The percentage of total used CF CPU that was used by each structure. For example, if the total CF CPU utilization (from the CFOVER panel) was 50%, and the CF Util % for structure THRLCKDB2_1 is 18.3, that means the operations against structure THRLCKDB2_1 accounted for 9.2% of the capacity in FACIL03.
Synchronous and asynchronous request rates.
Average service time, in microseconds, for each type of request.
The percentage of requests that were delayed.
Selecting the Coupling Facility Systems report displays detailed information; see Figure A-4.
Figure A-4 Coupling Facility systems report
Figure A-4 shows a summary of performance, broken out by connected system, for these CFs. Various details are listed here:
The systems that are connected to each CF.
Subchannel usage and contention information.
Number of available paths (CHPIDs) from each system to the CF.
Percentage of requests that were delayed because all link buffers were in use.
Synchronous and asynchronous request rates and average service times for each CF for each connected z/OS system.
Moving the cursor over one of the system names and pressing Enter displays more detailed information about the available paths between the named system and the selected CF; see Figure A-5.

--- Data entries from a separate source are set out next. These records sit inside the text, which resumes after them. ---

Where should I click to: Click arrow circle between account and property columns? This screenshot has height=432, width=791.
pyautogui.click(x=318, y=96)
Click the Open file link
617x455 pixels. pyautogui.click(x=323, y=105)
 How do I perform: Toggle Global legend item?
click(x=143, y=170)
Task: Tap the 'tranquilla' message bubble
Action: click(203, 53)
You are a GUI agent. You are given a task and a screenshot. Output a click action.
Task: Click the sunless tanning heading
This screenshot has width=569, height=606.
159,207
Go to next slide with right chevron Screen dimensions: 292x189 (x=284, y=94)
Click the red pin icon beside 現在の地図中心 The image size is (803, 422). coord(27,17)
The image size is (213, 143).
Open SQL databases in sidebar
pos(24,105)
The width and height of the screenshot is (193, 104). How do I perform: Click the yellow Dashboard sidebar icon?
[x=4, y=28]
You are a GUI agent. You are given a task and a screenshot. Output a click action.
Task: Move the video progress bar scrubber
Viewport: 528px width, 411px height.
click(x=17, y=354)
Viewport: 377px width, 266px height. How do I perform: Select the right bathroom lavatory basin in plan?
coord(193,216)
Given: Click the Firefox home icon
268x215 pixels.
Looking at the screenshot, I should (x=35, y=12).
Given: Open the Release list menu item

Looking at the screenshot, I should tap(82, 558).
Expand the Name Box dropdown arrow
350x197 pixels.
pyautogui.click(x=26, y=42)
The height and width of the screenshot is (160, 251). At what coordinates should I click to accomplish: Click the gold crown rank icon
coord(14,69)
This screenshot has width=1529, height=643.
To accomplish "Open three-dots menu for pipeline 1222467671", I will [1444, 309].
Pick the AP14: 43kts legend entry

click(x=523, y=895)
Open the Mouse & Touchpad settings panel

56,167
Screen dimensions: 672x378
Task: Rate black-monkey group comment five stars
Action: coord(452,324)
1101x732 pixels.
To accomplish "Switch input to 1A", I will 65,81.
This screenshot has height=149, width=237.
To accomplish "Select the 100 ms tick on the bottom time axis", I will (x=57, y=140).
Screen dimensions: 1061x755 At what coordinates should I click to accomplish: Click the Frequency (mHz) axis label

Figure A-5 Coupling Facility FACIL03, System #@£2 subchannels and paths
Figure A-5 shows the available subchannels, CHPIDs, and CHPID types for this system. Note that if CHPIDs are taken offline from the z/OS end, they will be removed from the list of CHPIDs for the CF. However, if the CHPIDs are taken offline from the CF end, they will not be removed from the list (because they are available for use again if the CF end is configured back online). In either case, the In Use number of subchannels is designed to accurately reflect the number of subchannels that are currently available for communication with the CF.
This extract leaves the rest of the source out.